Collect every line of the records below that contains the string "perform", and copy each one in full.

--- start RECORD SET ---

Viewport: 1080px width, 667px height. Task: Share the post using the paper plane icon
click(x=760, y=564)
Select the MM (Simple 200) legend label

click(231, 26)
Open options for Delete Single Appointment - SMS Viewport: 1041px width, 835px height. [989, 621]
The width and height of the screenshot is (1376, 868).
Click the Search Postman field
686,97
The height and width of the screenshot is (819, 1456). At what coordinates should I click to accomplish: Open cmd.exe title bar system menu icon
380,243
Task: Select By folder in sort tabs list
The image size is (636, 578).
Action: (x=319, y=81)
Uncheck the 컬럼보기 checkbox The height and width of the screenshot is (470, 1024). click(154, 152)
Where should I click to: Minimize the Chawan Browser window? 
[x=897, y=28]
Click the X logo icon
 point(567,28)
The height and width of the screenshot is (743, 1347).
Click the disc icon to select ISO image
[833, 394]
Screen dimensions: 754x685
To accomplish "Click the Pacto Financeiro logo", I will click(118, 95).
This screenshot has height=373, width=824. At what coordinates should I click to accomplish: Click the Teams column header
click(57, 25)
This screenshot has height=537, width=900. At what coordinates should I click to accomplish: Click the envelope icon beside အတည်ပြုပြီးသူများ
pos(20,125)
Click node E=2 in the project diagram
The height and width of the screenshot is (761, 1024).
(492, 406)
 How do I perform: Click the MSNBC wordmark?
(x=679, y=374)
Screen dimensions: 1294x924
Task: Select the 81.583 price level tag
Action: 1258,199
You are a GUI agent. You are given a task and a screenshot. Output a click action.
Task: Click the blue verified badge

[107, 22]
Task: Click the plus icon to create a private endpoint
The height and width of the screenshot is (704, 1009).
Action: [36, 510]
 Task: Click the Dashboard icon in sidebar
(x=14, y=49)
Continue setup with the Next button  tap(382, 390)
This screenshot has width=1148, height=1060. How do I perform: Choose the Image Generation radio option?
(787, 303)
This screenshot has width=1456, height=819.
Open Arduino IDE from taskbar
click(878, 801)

--- end RECORD SET ---

SOLUTION TO THE PROBLEM:
 How do I perform: Click the MSNBC wordmark?
This screenshot has width=1148, height=1060. How do I perform: Choose the Image Generation radio option?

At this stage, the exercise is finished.